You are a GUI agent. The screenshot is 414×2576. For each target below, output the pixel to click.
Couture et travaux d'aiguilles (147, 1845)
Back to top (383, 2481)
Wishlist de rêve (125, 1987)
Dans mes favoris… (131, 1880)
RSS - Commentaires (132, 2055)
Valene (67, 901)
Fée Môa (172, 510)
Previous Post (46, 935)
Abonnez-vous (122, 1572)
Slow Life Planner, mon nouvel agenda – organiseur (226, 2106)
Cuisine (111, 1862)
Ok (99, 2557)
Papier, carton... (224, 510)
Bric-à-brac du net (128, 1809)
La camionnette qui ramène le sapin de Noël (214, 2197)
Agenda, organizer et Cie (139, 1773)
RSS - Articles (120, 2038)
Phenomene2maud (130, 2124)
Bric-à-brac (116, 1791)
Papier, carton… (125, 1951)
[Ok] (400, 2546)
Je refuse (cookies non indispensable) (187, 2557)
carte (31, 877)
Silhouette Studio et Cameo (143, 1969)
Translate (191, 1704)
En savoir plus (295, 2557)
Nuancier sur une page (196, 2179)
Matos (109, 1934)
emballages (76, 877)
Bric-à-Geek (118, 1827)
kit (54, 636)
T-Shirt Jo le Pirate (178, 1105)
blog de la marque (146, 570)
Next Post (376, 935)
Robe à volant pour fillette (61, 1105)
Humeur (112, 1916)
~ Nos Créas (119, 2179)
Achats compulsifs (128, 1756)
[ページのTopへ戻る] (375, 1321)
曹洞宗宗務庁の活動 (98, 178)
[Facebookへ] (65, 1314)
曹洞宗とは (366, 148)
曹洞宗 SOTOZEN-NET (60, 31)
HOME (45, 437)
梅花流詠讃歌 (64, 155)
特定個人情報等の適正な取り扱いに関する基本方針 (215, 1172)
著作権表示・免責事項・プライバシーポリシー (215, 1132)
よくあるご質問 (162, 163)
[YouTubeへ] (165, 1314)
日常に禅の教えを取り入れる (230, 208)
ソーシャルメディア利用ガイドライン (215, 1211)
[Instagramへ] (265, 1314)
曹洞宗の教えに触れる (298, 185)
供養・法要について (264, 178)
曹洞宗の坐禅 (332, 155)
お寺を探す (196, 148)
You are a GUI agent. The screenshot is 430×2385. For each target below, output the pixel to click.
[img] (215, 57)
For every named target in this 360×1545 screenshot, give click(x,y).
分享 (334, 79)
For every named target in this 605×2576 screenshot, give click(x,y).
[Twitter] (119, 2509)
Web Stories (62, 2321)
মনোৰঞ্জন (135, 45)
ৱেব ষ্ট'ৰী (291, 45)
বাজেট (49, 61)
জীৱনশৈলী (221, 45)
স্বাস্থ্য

========

YOUR ASSIGNMENT
The lines above from the one containing "Cuisine (111, 1862)" through the one containing "Translate (191, 1704)" are to be set down exactly, and no others.

EXERCISE RESPONSE
Cuisine (111, 1862)
Ok (99, 2557)
Papier, carton... (224, 510)
Bric-à-brac du net (128, 1809)
La camionnette qui ramène le sapin de Noël (214, 2197)
Agenda, organizer et Cie (139, 1773)
RSS - Articles (120, 2038)
Phenomene2maud (130, 2124)
Bric-à-brac (116, 1791)
Papier, carton… (125, 1951)
[Ok] (400, 2546)
Je refuse (cookies non indispensable) (187, 2557)
carte (31, 877)
Silhouette Studio et Cameo (143, 1969)
Translate (191, 1704)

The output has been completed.